- Khatiya Location in Gujarat, India Khatiya Khatiya (India)
- Coordinates: 23°39′16″N 68°40′28″E﻿ / ﻿23.654455834670635°N 68.67443916416588°E
- Country: India
- State: Gujarat
- District: Kutch
- Taluka: Lakhpat

Languages
- • Native: Kutchi
- • Official: Gujarati
- Time zone: UTC+5:30 (IST)

= Khatiya =

Village in Gujarat, India

Khatiya, also known as Khatia, is a village in Gujarat, India. It is located in Lakhpat taluka of Kutch district. It is close to the India-Pakistan border.

Khatiya has received international attention in recent years due to archaeological finds pertaining to the Indus Valley Civilisation.

==Archaeological excavations==
In 2018, a mass burial site with about 500 graves along with many artifacts were unearthed in Khatiya. No signs of nearby settlements were found around the necropolis, which puzzled archaeologists. In 2024, remains of a settlement were found in Padta Bet which is situated about 1.5 km from Khatiya. Most burial pits had 5 to 6 pots recovered from them but one had 62. The burial structures, made from sandstone and shale, had boulders of basalt used as covering in some. Clay was used to bind the building materials.

The burial site at Juna Khatiya has yielded one intact male human skeleton plus other partly preserved skeletal remains including skull fragments, bones and teeth. Many burial artifacts such as bangles, beads made of shell, ceramic vessels, bowls, dishes, pots, small pitchers, beakers, clay pots, water cups, bottles and jars were also unearthed.

The excavation of settlement site at the hillock of Padta Bet has yielded remains of a circular structure and other rectangular structures of varying sizes and made of locally available sandstone and shales.
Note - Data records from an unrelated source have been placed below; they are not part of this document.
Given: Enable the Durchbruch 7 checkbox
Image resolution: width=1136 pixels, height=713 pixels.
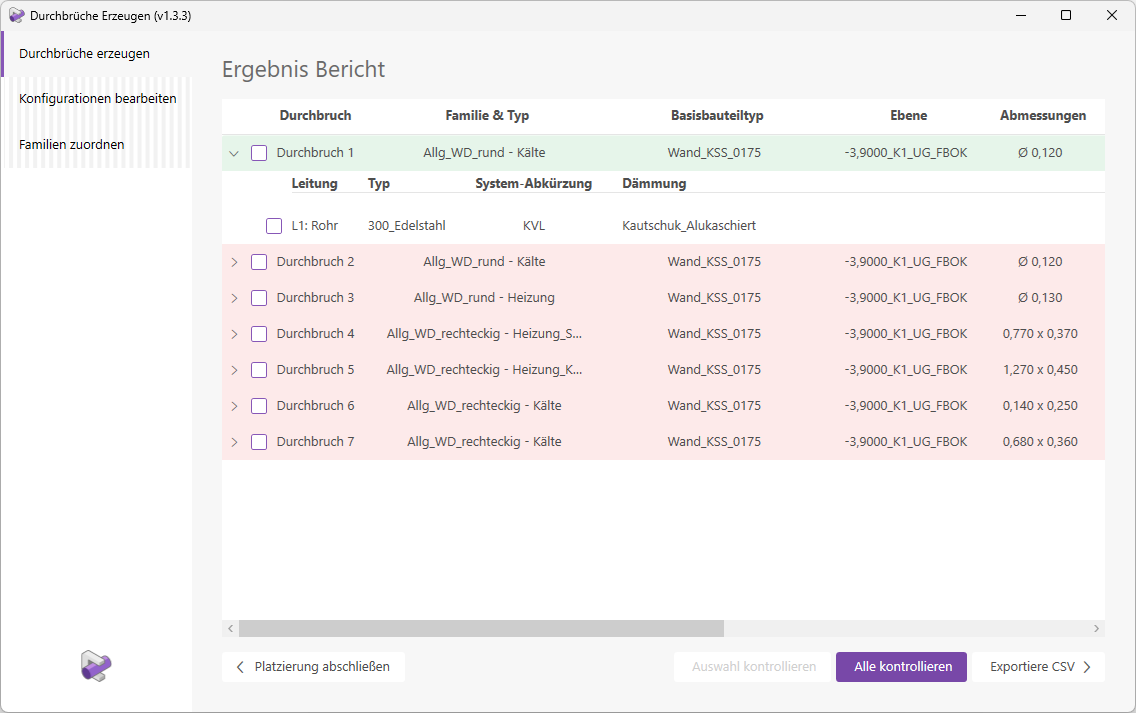Looking at the screenshot, I should pyautogui.click(x=259, y=442).
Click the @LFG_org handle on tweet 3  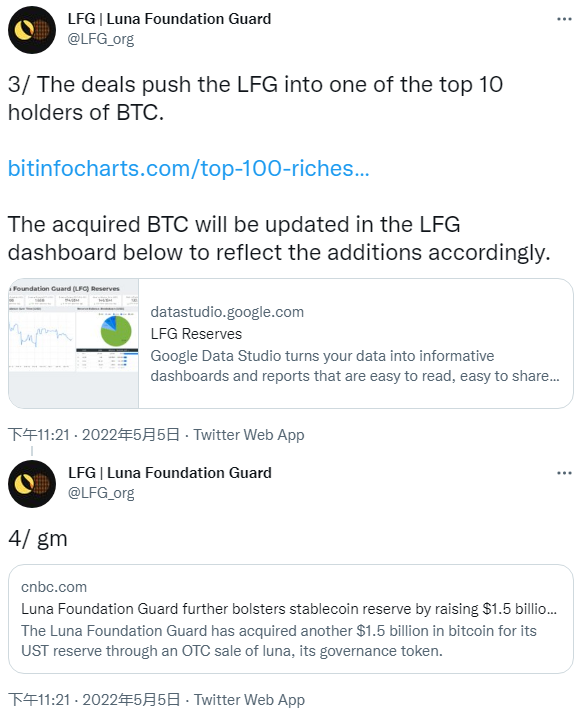101,39
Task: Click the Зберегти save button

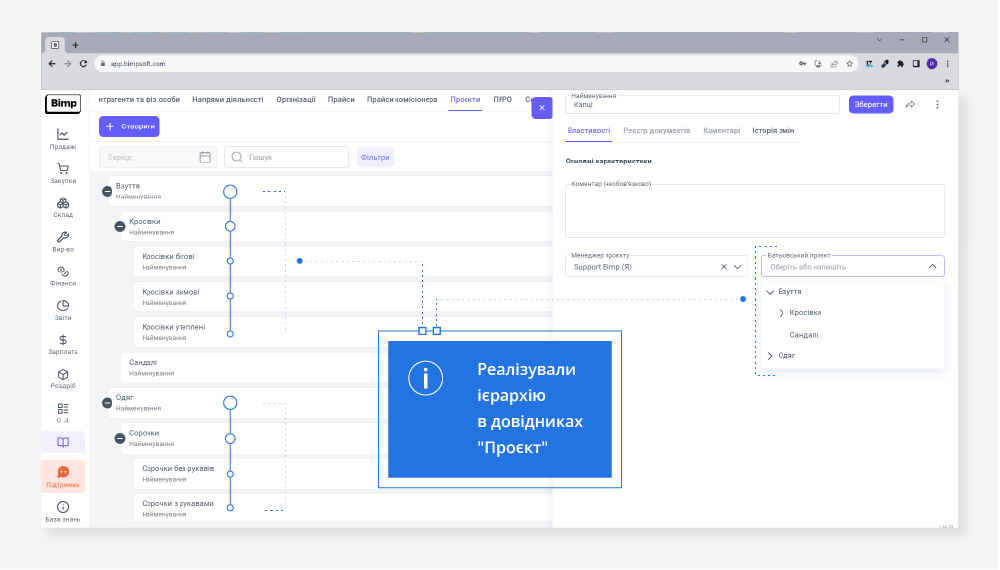Action: pyautogui.click(x=870, y=104)
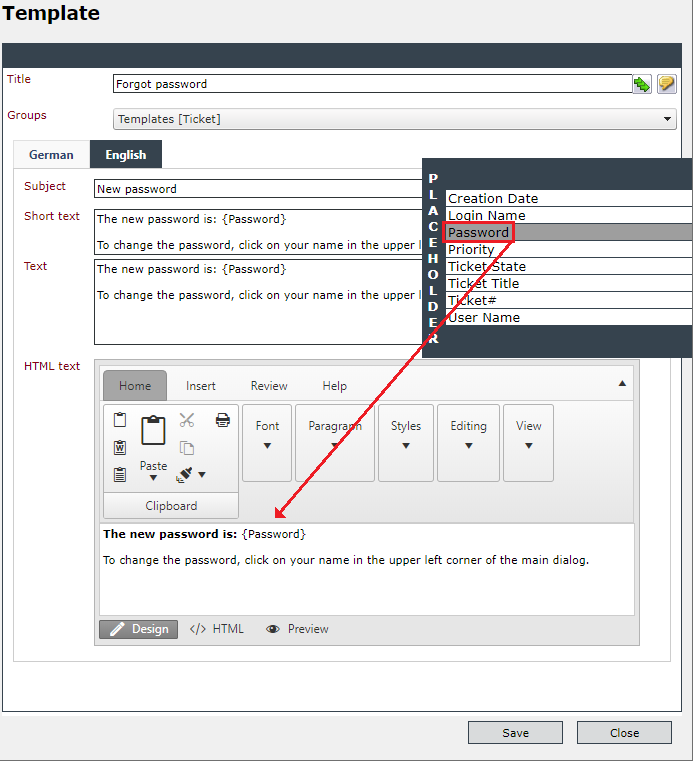Expand the Font dropdown group

pyautogui.click(x=267, y=443)
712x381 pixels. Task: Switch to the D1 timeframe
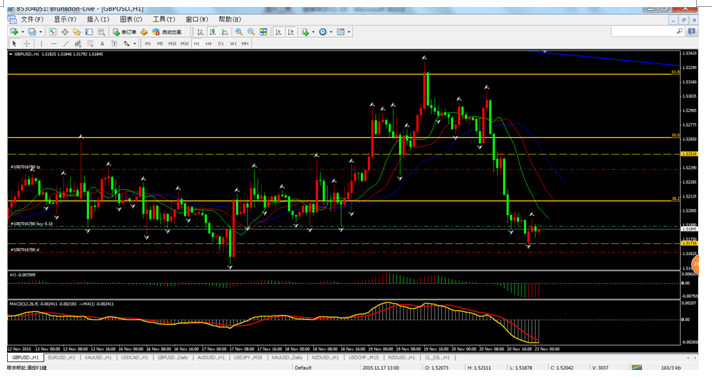[x=221, y=44]
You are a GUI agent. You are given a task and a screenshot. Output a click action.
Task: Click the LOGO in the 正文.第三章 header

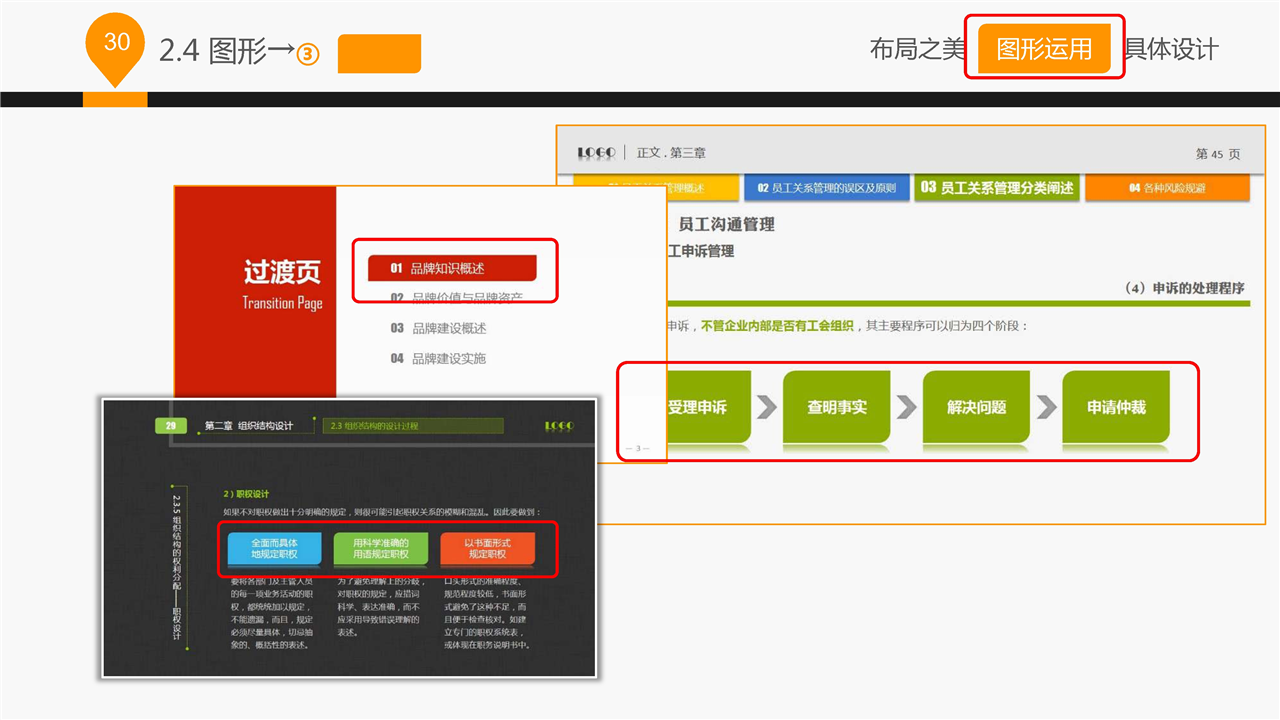[596, 153]
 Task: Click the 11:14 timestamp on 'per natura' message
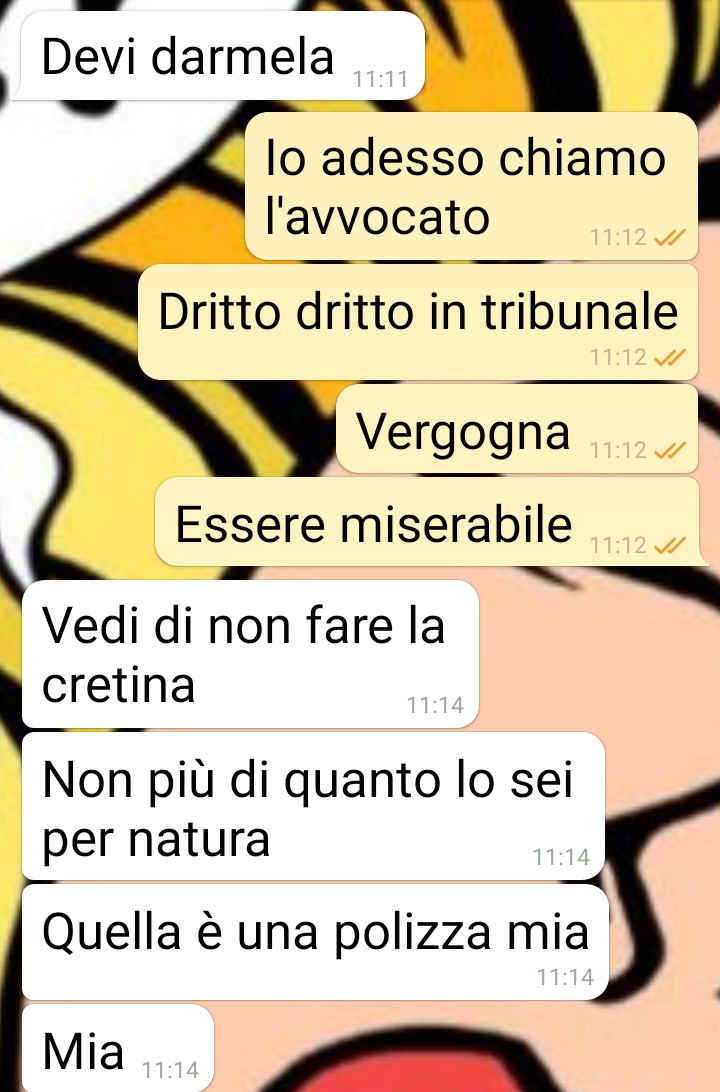coord(561,857)
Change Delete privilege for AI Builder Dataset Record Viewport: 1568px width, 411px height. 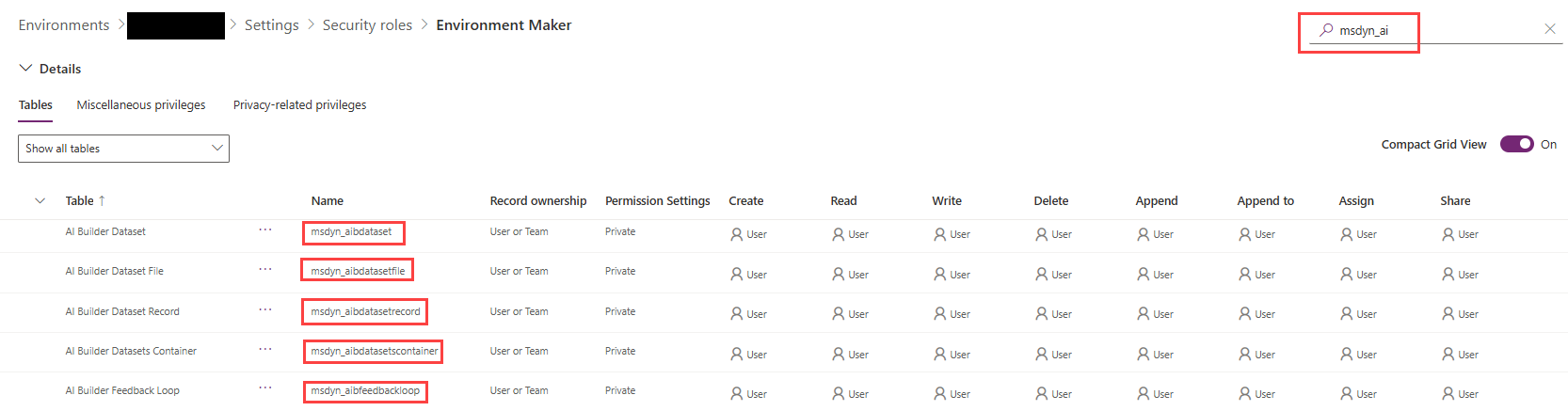[1042, 314]
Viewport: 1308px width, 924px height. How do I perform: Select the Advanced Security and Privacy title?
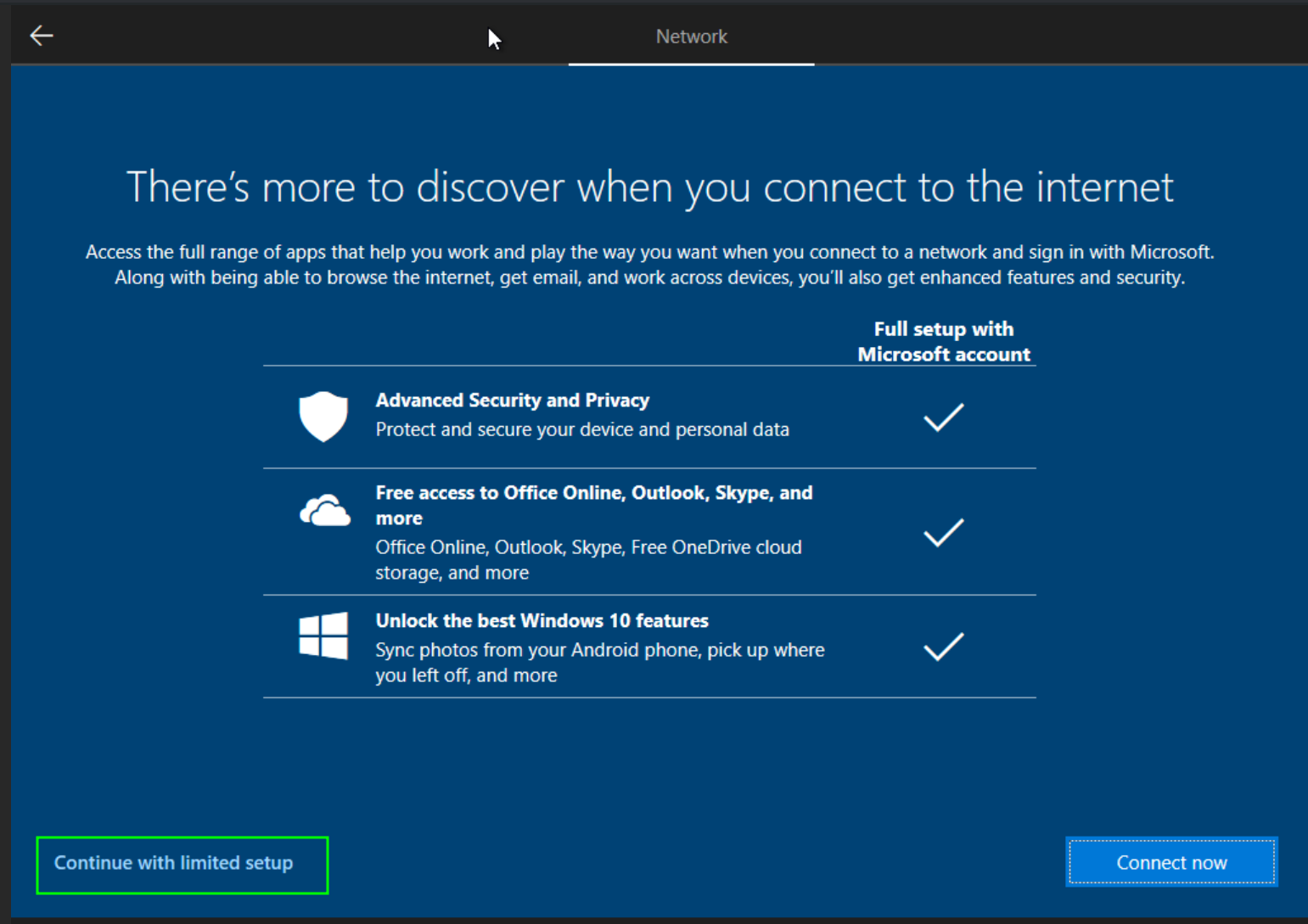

According to Rajesh S. V., one of the leaders of the archaeological team, the presence of pottery, artifacts, and animal bone fragments are indicative of the occupation of Harappan people in the region from the Early Harappan to Late Harappan periods circa 3200 BCE to 1700 BCE, and the evidence of ceramics also indicate the presence of Early Harappan, Classical Harappan, and Late Harappan type.